Hi, having had Graves about 15 years and used PTU, I finally had a wake up call that I shouldn't be living with chronic neutropenia for life . I am always around 1.0 neutrophils (2 - 7) and ended up with a viral illness that landed me in hospital for a week which was apparently compounded by my neutropenia (0.4 at the time due to PTU). (carbimazole / meth gives me same issue).
15 days after dropping PTU I have a lifetime high of 2.02 neutrophils. But I can feel myself starting to go hyper slowly.
Because my FT4/FT3 raises rapidly when I discontinue PTU I was instructed to go straight for surgery or RAI by my endo. Surgeon (london, invasive, expensive, private) today recommended RAI based on my history despite assumedly earning more £ from thyroidectomy.
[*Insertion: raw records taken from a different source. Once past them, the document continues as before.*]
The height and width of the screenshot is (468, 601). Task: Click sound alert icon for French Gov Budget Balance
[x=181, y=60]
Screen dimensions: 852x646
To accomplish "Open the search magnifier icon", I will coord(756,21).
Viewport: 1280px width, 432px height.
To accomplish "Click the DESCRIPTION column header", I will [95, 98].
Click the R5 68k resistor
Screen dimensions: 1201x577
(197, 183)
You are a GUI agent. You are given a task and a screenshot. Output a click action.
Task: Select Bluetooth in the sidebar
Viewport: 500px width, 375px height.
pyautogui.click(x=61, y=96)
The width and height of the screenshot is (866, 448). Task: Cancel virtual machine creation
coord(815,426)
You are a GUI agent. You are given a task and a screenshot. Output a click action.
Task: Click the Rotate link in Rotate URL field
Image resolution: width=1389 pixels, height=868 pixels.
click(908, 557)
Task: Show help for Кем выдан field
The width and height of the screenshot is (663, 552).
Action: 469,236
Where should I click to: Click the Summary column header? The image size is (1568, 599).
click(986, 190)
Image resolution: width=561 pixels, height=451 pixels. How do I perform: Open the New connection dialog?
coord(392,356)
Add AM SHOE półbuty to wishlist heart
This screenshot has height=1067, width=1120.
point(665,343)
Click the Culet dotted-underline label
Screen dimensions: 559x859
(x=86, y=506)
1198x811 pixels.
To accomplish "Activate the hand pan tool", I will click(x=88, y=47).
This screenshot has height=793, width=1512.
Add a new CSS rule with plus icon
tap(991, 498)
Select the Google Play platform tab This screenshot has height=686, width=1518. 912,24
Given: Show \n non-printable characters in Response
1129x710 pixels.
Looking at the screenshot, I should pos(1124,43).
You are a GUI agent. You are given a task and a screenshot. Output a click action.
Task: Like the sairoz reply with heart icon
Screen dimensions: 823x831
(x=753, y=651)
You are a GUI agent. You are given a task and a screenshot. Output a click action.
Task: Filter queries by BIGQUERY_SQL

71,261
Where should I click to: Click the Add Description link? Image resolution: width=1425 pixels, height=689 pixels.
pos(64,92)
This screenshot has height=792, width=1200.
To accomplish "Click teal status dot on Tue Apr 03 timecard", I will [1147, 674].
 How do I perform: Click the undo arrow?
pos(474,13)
I have mild TED (1 - 2 mm proptosis). Surgeon says using corticosteroids for 3 days during RAI I will ensure no effect on the eyes.
I never wanted to nuke my thyroid - I hoped they would cure the antibody thing so I could avoid the exogenous hormone route. But I guess I'm in a time crisis here. All doctors advised me never to go back on anti thyroid drugs and not walk around with WBCs like I'm on chemo.
If anyone gets the time, questions please:
- Any final reason why I shouldn't do RAI?
- Is he right that he is certain that with the usage of corticosteroids I will not have further TED issues?
- He also said the antibodies usually drop to baseline after RAI, effectively causing a remission. I thought they stayed high perpetually. Is he right? Mine are always in the 300 - 500s.
Thanks to anyone who has any thoughts.
PS I know about the clinical trial to lower antibodies but I am invalid for it.